◆ Stated problem ◆
Report each line below that contains the string "column". Case counts.

◆ Given data ◆
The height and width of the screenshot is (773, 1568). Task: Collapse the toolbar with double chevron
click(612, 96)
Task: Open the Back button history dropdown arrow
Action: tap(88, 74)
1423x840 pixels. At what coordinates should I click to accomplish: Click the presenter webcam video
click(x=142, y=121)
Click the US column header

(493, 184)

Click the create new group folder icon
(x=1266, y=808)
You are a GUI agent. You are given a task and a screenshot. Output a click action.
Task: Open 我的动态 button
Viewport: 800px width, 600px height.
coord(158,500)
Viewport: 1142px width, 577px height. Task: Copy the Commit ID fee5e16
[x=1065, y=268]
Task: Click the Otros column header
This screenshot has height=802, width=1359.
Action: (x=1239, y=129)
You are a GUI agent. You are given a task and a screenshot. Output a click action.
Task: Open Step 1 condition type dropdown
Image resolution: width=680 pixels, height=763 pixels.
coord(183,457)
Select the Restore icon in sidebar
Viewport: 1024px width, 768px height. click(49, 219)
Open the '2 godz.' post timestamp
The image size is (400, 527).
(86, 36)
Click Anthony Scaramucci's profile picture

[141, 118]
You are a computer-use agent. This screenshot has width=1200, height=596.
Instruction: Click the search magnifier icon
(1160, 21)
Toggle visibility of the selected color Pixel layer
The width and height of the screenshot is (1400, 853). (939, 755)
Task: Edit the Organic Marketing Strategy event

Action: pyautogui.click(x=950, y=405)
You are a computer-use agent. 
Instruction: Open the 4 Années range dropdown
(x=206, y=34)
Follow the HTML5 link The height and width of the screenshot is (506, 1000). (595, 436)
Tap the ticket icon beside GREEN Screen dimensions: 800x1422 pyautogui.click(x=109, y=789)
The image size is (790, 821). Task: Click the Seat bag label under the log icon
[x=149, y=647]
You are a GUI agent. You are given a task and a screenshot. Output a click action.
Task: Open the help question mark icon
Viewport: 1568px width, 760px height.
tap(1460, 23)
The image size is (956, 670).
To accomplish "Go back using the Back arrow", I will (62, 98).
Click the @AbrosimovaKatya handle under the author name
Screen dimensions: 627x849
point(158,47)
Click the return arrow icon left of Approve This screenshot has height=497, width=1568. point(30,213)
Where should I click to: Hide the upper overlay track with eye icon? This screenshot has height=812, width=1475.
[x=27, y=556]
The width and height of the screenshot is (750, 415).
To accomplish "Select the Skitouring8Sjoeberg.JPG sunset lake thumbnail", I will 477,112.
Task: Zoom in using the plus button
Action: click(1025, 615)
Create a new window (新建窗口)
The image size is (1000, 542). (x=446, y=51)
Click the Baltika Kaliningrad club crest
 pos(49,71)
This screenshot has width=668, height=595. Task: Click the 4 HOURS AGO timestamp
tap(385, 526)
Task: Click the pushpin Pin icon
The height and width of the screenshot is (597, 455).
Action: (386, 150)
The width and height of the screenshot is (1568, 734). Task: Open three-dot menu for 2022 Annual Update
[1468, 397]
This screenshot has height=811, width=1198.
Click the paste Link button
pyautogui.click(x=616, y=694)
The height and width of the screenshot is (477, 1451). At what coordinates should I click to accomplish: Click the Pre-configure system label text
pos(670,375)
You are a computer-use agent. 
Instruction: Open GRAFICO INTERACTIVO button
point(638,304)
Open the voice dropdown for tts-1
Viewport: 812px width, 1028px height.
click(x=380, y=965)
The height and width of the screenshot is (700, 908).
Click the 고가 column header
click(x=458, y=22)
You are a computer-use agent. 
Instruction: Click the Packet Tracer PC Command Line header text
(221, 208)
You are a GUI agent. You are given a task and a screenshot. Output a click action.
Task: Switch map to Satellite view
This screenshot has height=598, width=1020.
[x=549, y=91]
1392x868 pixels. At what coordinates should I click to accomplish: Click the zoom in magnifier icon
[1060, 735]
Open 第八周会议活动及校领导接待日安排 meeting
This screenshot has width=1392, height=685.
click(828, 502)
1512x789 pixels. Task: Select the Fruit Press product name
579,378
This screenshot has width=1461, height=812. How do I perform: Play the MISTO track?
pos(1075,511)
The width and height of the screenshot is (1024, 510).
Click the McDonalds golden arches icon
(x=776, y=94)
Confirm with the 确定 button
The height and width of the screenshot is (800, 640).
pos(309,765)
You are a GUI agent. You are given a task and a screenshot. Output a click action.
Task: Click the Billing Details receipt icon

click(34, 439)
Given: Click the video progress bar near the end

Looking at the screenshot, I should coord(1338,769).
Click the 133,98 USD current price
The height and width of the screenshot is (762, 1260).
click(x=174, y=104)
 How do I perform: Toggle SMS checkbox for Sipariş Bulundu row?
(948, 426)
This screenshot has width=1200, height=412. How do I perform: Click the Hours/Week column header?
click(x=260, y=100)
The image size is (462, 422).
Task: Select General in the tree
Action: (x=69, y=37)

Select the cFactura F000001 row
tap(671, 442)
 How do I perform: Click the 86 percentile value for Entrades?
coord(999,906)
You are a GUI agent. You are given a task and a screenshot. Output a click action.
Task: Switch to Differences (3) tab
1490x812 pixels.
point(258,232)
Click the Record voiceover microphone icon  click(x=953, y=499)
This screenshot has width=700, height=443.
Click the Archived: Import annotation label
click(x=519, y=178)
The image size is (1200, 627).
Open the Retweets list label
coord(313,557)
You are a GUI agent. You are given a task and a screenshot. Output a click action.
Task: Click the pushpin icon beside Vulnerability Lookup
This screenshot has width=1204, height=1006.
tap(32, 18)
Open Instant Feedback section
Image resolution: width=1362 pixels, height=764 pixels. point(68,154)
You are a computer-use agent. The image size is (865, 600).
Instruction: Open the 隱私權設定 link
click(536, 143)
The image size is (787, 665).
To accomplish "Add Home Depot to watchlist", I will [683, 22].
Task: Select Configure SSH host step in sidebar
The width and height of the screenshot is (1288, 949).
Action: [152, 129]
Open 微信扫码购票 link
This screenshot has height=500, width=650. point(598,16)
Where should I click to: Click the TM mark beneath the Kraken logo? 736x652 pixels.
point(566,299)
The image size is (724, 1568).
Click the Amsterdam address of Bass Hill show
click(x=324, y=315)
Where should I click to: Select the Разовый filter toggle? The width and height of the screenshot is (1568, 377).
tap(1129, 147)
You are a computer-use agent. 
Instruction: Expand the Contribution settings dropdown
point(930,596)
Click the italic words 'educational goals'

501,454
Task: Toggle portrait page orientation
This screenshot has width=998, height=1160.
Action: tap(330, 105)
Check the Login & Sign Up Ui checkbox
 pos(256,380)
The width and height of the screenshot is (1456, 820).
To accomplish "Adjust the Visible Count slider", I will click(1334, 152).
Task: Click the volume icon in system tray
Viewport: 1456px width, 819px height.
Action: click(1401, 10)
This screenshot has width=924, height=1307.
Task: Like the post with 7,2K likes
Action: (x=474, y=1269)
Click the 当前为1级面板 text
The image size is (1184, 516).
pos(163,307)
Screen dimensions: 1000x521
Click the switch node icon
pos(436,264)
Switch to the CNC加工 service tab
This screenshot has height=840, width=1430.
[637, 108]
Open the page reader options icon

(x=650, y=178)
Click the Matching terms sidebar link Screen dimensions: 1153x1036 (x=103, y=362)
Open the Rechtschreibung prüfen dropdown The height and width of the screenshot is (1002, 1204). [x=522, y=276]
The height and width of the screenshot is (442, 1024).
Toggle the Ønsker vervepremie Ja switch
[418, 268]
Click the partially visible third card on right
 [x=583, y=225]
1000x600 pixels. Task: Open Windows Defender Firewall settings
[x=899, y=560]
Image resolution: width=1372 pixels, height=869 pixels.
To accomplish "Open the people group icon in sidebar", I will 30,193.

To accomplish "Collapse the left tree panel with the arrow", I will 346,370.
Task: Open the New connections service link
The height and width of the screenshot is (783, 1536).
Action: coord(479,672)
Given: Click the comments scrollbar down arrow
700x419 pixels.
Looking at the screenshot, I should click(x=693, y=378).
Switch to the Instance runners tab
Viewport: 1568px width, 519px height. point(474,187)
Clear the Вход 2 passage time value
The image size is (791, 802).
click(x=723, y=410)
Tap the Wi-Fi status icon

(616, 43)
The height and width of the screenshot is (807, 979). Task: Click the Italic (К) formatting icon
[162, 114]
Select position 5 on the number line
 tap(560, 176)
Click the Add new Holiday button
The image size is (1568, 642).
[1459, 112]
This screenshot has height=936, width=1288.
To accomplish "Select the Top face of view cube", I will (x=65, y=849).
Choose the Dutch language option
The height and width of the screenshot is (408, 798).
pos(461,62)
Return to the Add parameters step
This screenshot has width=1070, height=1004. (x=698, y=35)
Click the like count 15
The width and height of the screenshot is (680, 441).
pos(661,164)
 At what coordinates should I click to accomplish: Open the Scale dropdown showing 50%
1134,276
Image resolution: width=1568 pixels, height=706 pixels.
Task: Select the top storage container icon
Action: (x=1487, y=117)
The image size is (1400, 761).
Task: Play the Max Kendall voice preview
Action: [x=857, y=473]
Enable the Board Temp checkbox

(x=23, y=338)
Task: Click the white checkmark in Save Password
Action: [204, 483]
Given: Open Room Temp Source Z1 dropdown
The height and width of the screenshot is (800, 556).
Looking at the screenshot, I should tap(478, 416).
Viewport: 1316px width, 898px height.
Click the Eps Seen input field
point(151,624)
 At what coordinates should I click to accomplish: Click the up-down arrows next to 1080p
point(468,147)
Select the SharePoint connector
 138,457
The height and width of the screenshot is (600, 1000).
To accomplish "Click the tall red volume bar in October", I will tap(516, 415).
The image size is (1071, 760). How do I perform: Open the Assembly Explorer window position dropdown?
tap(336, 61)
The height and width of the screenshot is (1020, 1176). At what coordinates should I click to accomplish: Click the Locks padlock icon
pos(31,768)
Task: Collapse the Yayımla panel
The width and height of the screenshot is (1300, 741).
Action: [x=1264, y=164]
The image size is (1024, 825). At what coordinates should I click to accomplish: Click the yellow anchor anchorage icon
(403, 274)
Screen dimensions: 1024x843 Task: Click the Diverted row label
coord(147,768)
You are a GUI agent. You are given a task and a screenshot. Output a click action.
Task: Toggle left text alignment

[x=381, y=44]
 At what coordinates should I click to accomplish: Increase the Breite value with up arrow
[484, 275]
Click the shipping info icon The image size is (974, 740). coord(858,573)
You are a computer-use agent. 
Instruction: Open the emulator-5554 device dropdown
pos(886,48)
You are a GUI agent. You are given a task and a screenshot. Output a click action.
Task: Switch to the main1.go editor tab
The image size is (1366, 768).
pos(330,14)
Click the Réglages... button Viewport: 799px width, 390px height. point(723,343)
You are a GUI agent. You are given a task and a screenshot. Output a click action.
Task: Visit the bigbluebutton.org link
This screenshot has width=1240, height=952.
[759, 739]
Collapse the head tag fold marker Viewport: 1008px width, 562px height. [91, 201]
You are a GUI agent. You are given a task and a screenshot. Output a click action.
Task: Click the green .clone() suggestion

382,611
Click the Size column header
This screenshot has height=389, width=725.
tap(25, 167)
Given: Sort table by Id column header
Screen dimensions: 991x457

◆ Exercise response ◆
Click the US column header
Task: Click the Otros column header
Click the 고가 column header
This screenshot has width=1200, height=412. How do I perform: Click the Hours/Week column header?
Click the Size column header
Given: Sort table by Id column header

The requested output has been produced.